--- Your task ---
Copy exactly, and only, the lines that start at the line containing "Task: Uncheck the green Обед tag checkbox" and end at the last line of the material below.

········

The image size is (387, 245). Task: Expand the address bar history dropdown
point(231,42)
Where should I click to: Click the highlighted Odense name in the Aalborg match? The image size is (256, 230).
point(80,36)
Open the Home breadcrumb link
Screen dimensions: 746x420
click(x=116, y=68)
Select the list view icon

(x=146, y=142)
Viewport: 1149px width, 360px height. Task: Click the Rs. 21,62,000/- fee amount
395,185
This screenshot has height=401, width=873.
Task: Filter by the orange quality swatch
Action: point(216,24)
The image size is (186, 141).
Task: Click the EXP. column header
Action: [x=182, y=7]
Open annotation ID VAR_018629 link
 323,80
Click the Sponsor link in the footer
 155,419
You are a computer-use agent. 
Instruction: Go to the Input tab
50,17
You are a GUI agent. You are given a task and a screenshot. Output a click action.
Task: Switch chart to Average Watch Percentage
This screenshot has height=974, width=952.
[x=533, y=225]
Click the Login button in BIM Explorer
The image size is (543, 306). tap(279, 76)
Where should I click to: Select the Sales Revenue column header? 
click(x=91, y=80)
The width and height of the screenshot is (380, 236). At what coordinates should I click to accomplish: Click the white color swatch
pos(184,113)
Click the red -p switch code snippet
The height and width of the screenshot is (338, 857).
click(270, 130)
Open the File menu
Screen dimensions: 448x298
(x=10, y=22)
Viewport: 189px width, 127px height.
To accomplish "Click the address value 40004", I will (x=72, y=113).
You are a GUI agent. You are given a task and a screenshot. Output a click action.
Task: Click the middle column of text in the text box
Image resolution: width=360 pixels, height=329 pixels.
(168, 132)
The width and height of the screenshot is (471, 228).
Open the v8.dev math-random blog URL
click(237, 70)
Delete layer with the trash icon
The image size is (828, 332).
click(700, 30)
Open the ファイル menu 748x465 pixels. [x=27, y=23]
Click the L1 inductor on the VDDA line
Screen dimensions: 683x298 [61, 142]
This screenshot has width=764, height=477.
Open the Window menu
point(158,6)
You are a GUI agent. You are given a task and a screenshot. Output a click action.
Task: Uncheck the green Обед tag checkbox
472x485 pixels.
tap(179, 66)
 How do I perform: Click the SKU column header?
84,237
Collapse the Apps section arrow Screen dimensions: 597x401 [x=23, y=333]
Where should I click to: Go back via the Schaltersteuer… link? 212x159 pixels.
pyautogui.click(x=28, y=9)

········

--- Expected answer ---
Task: Uncheck the green Обед tag checkbox
472x485 pixels.
tap(179, 66)
 How do I perform: Click the SKU column header?
84,237
Collapse the Apps section arrow Screen dimensions: 597x401 [x=23, y=333]
Where should I click to: Go back via the Schaltersteuer… link? 212x159 pixels.
pyautogui.click(x=28, y=9)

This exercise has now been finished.